# Climate Analysis
Now that the data is cleaned and packaged in an SQLite database, we will perform some basic climate analyses to explore and understand the data.

This process will allow us to prototype some of the functions and queries that the final climate app will use to query and serve the data to the user.

## Bringing the Data Into Python
We will use SQLAlchemy to bring the data back out of the database, and reflect the database schema in terms of Python classes. This will allow us to easily deal with query results as objects.

SQLAlchemy's `automap_base()` will allow us to do this very easily.

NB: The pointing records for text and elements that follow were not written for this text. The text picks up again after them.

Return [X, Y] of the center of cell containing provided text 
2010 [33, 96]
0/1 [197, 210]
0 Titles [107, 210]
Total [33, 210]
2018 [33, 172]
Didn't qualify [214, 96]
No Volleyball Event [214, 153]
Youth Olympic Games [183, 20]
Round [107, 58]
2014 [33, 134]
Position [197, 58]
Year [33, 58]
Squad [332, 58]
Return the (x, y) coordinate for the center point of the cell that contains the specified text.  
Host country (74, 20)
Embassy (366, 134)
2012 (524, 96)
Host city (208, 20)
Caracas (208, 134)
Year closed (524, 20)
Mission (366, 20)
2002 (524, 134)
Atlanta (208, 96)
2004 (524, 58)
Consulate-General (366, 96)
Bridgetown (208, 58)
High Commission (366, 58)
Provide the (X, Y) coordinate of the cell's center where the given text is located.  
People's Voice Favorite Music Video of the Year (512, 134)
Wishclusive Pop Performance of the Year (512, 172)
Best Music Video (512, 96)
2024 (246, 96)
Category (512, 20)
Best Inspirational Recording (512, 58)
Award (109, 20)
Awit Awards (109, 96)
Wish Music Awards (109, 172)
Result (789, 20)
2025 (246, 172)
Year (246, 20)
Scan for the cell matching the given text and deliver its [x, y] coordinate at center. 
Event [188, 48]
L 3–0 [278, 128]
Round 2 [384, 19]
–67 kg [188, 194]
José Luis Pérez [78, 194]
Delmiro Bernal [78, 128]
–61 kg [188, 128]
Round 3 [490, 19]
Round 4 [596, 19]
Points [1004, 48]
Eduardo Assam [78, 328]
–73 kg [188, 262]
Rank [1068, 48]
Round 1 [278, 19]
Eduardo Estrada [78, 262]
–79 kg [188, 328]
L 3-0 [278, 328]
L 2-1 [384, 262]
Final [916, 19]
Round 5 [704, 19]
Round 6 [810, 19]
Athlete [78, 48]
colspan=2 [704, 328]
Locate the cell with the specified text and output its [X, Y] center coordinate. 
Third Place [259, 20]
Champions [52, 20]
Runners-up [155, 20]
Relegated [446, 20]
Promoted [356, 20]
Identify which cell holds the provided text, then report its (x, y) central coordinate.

To more easily aggregate and visualize the data, we will then transform the query results into PANDAS dataframes.

### Dependencies

In [1]:
import pandas as pd
import datetime as dt

import matplotlib
matplotlib.use('nbagg')
from matplotlib import style
style.use('seaborn')
import matplotlib.pyplot as plt

from sqlalchemy import create_engine
from sqlalchemy.ext.automap import automap_base
from sqlalchemy.orm import Session

### Connecting to the Database
Here we supply the database url to create an engine object, and use the `.connect()` method to initiate the connection.

In [2]:
engine = create_engine('sqlite:///hawaii.sqlite')
conn = engine.connect()

### Reflecting the Database Schema
This step reflects the database schema in terms of Python classes, so we can work with query results in terms of Python class objects.

In [3]:
Base = automap_base()
Base.prepare(engine, reflect=True)

In [4]:
# check reflected table names
Base.classes.keys()

['hawaii_measurements', 'hawaii_stations']

In [5]:
# create references to reflected tables to use during query
Station = Base.classes.hawaii_stations
Measurement = Base.classes.hawaii_measurements

### Opening a Session and Querying Database
Here we begin a session to query the database, using our configured `engine`.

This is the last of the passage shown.